*TASK REQUIREMENTS*
Read each of the lines below and tally those with "Open"; the tally is the whole answer.

*PROVIDED RECORDS*
•••

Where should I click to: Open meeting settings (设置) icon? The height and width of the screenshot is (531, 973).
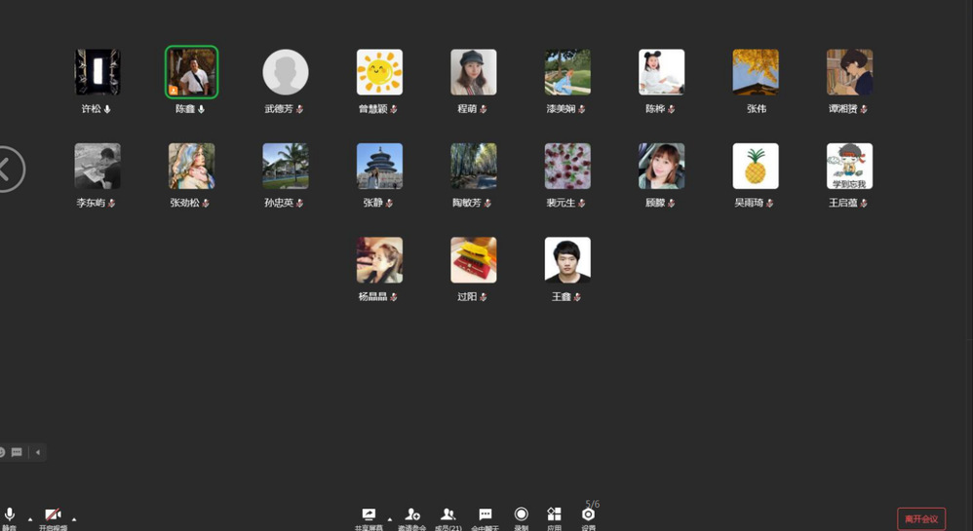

•••

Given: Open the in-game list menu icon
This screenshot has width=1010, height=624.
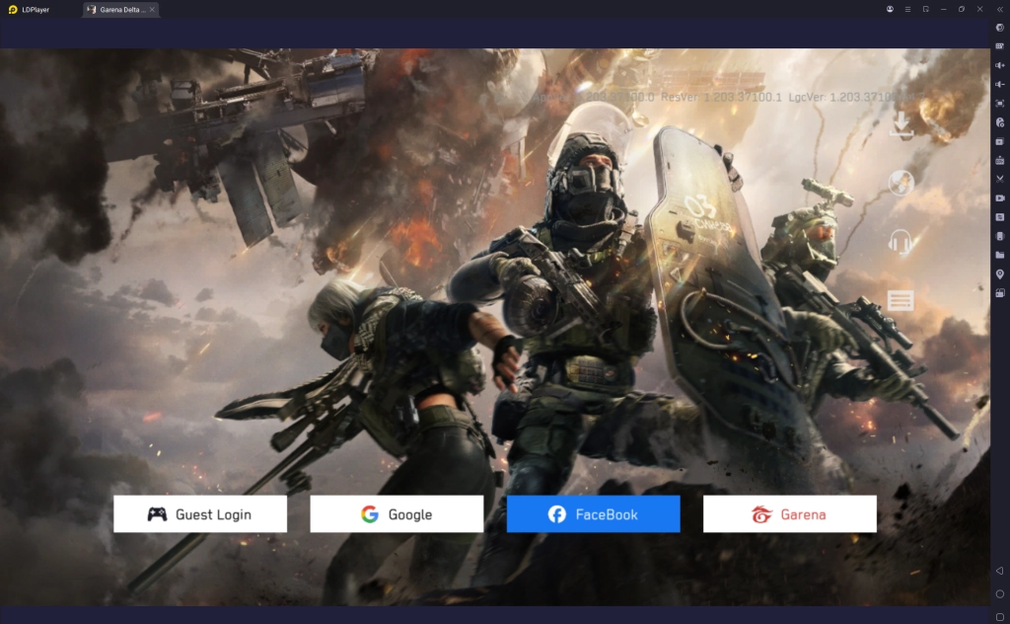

•••

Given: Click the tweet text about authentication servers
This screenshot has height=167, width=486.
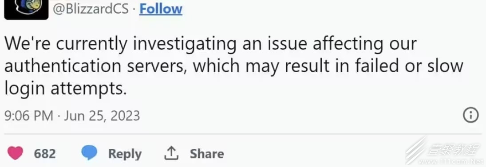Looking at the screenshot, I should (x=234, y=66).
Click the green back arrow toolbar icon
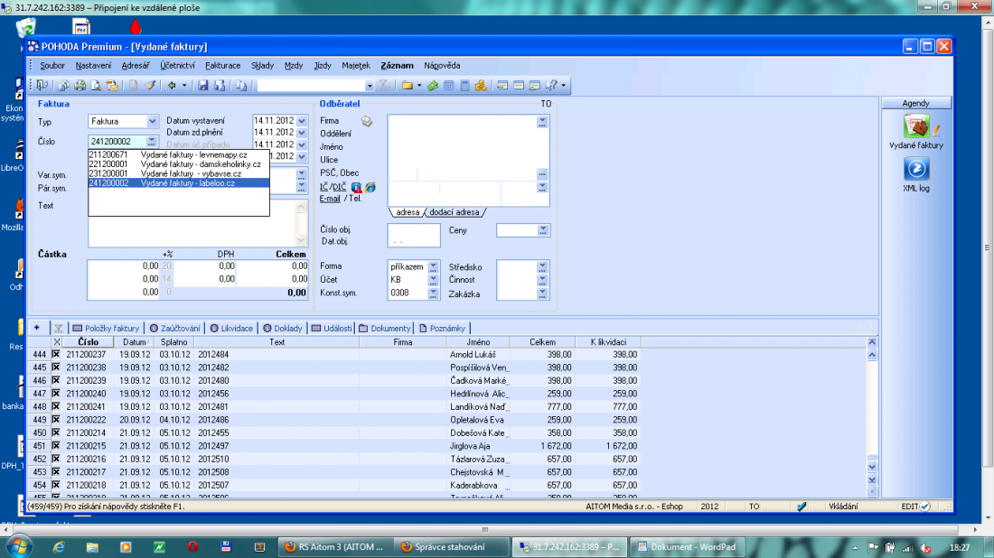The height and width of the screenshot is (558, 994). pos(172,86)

•••

*TASK RESULT*
2